BACKGROUND: Thyroid cancer is the fastest growing malignancy in the United States. Previous studies have shown a decrease in quality of life (QoL) after the treatment of thyroid cancer. To date, there have been no studies assessing physician perceptions regarding how a diagnosis of thyroid cancer affects QoL. Based on this and other findings from our study, we aim to assess physician perceptions on the effect of thyroid cancer on QoL. MATERIALS AND METHODS: Physicians were recruited from two national organizations comprised physicians focusing on thyroid cancer. A 37-question survey was administered evaluating physician's perceptions of thyroid cancer patient satisfaction in various aspects of treatment, complications, and overall effects on QoL. QoL responses were categorized into overall QoL, physical, psychological, social, and spiritual well-being. RESULTS: One hundred five physicians completed the survey. Physician's estimates of patient's overall QoL after thyroid cancer treatment was similar to overall QoL reported by patients. However, medical physicians overestimated the decrease in thyroid cancer survivor's QoL in several subcategories including physical, psychological, and social (P < 0.05). Both surgeons and medical physicians underestimated the percentage of patients with reported symptoms of temporary and permanent voice changes, temporary dry mouth, cold/heat sensitivity, and temporary and permanent hypocalcemia (P = 0.01-0.04). CONCLUSIONS: Physicians have a varied estimation of the detrimental impact of thyroid cancer treatment on QoL. In addition, physicians underestimated the amount of physical symptoms associated with thyroid cancer treatments. Increased physician awareness of the detrimental effects of a thyroid cancer diagnosis on QoL should allow for a more accurate conversation about expected outcomes after thyroid cancer treatment.

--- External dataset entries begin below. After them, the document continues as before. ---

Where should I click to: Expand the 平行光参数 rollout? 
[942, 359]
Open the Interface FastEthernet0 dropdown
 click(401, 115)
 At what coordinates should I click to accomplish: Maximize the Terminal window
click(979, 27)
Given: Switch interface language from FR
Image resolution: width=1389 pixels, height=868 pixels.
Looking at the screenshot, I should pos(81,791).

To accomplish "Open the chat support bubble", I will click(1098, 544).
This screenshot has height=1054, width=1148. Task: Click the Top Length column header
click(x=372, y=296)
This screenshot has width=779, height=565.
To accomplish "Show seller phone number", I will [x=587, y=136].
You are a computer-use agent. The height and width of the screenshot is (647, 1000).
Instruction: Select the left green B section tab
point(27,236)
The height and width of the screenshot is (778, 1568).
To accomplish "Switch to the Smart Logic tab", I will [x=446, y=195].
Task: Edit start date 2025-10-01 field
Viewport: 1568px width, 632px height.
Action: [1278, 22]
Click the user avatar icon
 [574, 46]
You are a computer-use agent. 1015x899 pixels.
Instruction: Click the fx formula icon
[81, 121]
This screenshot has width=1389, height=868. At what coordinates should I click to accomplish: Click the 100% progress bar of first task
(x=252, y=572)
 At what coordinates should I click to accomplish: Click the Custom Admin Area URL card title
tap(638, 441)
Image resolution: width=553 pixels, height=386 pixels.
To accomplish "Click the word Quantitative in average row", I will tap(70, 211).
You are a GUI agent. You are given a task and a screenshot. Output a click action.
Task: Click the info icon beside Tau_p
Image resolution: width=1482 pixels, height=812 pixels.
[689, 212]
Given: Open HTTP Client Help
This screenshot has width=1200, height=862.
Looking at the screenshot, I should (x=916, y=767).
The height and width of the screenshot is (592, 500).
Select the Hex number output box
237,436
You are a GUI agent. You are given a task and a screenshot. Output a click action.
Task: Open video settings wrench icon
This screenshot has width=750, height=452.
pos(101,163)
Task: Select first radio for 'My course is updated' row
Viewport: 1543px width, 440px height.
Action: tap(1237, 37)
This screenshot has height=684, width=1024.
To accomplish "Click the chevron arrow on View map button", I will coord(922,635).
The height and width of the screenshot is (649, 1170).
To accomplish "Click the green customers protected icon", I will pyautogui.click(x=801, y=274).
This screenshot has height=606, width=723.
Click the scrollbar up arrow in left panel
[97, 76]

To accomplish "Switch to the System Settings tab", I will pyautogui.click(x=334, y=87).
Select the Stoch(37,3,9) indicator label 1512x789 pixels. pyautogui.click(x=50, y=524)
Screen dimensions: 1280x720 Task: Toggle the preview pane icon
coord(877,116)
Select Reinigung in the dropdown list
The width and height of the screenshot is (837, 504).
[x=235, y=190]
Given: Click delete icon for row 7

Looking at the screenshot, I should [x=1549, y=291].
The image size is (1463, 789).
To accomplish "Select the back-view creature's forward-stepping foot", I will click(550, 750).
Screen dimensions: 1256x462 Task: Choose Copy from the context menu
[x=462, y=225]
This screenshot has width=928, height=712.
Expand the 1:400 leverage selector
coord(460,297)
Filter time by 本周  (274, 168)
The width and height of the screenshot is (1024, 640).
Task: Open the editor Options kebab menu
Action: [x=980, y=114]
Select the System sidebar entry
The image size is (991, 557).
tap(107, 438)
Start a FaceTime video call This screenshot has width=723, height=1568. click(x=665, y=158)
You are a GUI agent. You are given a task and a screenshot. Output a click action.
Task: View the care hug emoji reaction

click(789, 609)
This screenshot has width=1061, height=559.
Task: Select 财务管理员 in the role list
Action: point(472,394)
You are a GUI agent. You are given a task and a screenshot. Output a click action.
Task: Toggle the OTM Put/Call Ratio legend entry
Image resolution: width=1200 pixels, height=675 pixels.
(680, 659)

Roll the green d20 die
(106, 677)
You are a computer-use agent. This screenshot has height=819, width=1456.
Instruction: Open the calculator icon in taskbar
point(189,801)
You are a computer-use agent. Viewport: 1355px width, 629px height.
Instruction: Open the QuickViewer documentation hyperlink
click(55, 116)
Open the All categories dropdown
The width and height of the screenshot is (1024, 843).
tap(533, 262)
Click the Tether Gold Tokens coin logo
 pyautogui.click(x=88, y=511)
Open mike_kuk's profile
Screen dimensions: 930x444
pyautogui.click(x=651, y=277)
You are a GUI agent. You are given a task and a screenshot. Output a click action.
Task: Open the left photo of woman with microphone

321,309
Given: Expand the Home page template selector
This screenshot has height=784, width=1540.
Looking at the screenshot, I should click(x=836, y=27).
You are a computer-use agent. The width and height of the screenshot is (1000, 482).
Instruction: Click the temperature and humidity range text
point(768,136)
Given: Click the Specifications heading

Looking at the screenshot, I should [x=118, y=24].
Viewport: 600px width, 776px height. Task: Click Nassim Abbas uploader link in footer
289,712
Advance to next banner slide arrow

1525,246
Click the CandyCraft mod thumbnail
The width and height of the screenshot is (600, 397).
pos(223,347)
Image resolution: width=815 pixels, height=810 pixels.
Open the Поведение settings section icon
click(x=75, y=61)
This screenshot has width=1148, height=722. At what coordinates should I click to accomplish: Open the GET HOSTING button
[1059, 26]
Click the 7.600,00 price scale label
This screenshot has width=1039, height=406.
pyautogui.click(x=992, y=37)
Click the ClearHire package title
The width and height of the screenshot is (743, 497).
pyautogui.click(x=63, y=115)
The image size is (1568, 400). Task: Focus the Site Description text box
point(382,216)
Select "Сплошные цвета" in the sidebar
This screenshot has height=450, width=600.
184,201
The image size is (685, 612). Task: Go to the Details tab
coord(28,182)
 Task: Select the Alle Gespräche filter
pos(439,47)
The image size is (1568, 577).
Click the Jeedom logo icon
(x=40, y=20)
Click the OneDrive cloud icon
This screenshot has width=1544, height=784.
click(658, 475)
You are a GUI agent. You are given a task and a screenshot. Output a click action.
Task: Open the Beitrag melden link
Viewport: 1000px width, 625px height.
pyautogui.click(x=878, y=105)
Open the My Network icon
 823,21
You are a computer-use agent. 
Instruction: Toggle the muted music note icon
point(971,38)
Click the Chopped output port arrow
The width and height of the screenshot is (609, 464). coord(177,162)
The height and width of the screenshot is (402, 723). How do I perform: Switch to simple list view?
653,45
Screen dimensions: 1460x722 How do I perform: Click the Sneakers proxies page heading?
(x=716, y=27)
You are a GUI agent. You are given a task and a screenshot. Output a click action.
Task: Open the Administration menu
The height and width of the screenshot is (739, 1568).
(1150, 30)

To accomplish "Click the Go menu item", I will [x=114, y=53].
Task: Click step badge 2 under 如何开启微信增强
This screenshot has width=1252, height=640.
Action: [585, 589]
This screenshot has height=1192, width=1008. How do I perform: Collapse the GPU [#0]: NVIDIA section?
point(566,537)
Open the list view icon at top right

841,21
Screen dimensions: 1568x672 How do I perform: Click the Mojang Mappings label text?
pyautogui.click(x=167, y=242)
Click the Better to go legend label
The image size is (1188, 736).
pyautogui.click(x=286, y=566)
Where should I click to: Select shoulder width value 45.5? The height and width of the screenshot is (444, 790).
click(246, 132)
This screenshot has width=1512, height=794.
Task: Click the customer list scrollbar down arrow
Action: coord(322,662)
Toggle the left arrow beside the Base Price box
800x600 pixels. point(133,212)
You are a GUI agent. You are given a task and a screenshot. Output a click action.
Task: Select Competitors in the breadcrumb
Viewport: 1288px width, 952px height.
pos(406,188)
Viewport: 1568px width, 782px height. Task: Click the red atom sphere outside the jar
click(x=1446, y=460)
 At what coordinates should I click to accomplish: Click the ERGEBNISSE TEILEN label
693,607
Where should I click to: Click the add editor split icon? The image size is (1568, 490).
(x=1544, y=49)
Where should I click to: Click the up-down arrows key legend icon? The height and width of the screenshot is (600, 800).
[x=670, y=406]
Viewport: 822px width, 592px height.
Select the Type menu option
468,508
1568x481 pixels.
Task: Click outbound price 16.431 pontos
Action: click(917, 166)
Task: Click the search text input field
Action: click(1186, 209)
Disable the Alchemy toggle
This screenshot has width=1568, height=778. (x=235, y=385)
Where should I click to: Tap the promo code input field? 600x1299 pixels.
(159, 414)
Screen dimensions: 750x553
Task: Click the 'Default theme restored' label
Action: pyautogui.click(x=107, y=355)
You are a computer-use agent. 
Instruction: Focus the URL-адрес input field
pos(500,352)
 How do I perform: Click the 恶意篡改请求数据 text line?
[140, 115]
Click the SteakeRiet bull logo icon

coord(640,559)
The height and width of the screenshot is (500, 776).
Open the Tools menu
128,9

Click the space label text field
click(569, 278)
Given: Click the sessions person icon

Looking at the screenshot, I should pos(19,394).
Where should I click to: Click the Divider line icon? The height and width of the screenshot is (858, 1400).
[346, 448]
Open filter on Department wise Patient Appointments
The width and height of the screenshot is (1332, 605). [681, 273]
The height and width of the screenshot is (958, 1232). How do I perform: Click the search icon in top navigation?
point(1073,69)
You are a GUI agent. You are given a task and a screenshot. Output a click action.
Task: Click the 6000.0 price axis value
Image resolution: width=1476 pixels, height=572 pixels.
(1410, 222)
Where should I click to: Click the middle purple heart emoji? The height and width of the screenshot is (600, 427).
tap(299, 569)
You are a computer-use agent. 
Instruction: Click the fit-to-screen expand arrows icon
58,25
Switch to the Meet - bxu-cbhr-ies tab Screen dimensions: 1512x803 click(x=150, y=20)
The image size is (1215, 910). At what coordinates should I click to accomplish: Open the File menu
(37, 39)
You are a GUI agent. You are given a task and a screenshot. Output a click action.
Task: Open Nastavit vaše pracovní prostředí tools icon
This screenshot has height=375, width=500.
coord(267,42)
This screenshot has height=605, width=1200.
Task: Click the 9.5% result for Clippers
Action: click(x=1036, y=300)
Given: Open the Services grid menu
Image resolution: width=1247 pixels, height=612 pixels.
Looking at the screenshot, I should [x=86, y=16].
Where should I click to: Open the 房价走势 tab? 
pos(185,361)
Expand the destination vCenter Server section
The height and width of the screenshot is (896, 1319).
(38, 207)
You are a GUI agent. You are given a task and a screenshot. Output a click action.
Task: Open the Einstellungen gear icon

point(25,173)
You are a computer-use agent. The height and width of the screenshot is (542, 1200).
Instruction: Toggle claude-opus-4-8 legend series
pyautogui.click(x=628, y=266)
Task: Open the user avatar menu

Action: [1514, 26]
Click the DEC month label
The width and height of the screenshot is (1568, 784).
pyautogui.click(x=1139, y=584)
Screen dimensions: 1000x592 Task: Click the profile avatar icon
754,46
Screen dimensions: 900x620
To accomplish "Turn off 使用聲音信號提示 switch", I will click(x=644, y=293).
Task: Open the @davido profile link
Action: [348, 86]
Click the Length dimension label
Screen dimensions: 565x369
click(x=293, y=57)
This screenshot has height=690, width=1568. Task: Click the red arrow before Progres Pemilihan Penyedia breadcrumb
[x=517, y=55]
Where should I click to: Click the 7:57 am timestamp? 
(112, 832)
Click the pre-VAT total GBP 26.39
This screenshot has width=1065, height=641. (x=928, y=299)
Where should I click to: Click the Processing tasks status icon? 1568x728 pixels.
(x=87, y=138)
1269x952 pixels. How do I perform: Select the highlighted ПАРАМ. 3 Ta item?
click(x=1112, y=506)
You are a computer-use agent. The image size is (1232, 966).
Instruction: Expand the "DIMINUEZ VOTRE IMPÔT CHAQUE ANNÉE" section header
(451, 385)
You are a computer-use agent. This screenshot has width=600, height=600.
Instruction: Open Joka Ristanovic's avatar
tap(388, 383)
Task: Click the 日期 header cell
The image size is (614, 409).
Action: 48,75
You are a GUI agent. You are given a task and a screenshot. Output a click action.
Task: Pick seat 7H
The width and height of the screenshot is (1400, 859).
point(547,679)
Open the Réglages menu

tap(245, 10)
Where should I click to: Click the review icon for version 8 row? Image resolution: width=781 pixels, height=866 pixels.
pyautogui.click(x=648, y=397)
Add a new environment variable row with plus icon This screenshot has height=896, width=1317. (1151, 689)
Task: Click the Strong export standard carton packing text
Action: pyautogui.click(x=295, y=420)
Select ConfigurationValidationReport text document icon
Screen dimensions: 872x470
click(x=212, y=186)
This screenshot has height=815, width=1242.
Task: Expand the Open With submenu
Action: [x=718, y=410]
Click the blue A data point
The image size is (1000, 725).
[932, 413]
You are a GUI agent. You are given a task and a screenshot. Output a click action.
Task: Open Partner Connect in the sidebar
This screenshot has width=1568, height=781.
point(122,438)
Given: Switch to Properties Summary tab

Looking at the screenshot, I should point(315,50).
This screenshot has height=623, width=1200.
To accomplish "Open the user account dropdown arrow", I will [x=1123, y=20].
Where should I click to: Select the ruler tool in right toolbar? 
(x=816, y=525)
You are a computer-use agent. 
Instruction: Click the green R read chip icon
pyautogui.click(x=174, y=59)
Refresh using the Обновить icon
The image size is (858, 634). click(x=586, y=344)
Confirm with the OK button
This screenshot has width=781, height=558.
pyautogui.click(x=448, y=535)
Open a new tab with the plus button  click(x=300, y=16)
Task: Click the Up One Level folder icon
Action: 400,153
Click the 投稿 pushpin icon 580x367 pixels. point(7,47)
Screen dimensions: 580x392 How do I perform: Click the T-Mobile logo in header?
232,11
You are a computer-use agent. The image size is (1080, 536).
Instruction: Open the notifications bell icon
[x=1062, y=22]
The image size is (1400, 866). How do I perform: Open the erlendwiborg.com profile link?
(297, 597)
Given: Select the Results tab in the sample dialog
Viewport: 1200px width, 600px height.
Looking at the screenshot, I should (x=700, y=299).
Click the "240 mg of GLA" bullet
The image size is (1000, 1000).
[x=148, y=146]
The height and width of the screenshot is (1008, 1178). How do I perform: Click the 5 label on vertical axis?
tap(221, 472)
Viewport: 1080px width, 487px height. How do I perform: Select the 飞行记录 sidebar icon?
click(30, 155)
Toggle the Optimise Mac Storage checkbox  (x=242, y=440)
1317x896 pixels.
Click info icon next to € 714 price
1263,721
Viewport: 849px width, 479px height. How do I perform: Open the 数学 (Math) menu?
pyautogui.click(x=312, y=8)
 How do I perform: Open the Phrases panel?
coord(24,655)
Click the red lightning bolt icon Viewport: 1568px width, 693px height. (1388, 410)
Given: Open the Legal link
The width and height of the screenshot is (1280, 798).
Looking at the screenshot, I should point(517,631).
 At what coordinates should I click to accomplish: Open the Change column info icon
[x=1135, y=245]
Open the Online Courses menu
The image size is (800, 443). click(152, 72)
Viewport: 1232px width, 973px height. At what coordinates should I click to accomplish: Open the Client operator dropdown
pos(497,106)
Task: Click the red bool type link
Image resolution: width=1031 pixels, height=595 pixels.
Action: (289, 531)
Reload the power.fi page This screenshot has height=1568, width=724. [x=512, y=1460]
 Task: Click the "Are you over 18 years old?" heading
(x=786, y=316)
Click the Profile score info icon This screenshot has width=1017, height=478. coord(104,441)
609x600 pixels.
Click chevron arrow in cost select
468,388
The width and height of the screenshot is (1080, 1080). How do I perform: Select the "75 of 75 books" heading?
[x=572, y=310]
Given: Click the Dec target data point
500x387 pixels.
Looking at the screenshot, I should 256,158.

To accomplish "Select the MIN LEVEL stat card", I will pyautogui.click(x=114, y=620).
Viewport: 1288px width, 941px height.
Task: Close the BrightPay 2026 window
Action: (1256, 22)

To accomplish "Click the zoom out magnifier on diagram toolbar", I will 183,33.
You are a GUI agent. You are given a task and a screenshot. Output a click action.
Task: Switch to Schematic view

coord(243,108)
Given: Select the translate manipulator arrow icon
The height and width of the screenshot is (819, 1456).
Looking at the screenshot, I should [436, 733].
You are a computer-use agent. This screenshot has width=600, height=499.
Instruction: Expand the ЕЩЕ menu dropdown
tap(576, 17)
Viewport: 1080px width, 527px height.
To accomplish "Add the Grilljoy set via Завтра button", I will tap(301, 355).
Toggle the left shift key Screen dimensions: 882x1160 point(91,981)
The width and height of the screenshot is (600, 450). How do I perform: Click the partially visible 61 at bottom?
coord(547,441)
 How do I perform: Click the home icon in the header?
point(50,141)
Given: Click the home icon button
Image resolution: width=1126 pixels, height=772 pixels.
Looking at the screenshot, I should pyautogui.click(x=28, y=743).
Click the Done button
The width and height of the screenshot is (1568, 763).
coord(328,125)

Quality of Life in Thyroid Cancer is Similar to That of Other Cancers with Worse Survival.

BACKGROUND: The incidence of thyroid cancer is increasing. As such, the number of survivors is rising, and it has been shown that their quality of life (QOL) is worse than expected. Using results from the North American Thyroid Cancer Survivorship Study (NATCSS), a large-scale survivorship study, we aim to compare the QOL of thyroid cancer survivors to the QOL of survivors of other types of cancer. METHODS: The NATCSS assessed QOL overall and in four subcategories: physical, psychological, social, and spiritual well-being using the QOL-Cancer Survivor (QOL-CS) instrument. Studies that used the QOL-CS to evaluate survivors of other types of cancers were compared to the NATCSS findings using two-tailed t tests. RESULTS: We compared results from NATCSS to QOL survivorship studies in colon, glioma, breast, and gynecologic cancer. The mean overall QOL in NATCSS was 5.56 (on a scale of 0-10, where 10 is the best). Overall QOL of patients with thyroid cancer was similar to that of patients with colon cancer (mean 5.20, p = 0.13), glioma (mean 5.96, p = 0.23), and gynecologic cancer (mean 5.59, p = 0.43). It was worse than patients surveyed with breast cancer (mean 6.51, p < 0.01). CONCLUSIONS: We found the self-reported QOL of thyroid cancer survivors in our study population is overall similar to or worse than that of survivors of other types of cancer surveyed with the same instrument. This should heighten awareness of the significance of a thyroid cancer diagnosis and highlights the need for further research in how to improve care for this enlarging group of patients.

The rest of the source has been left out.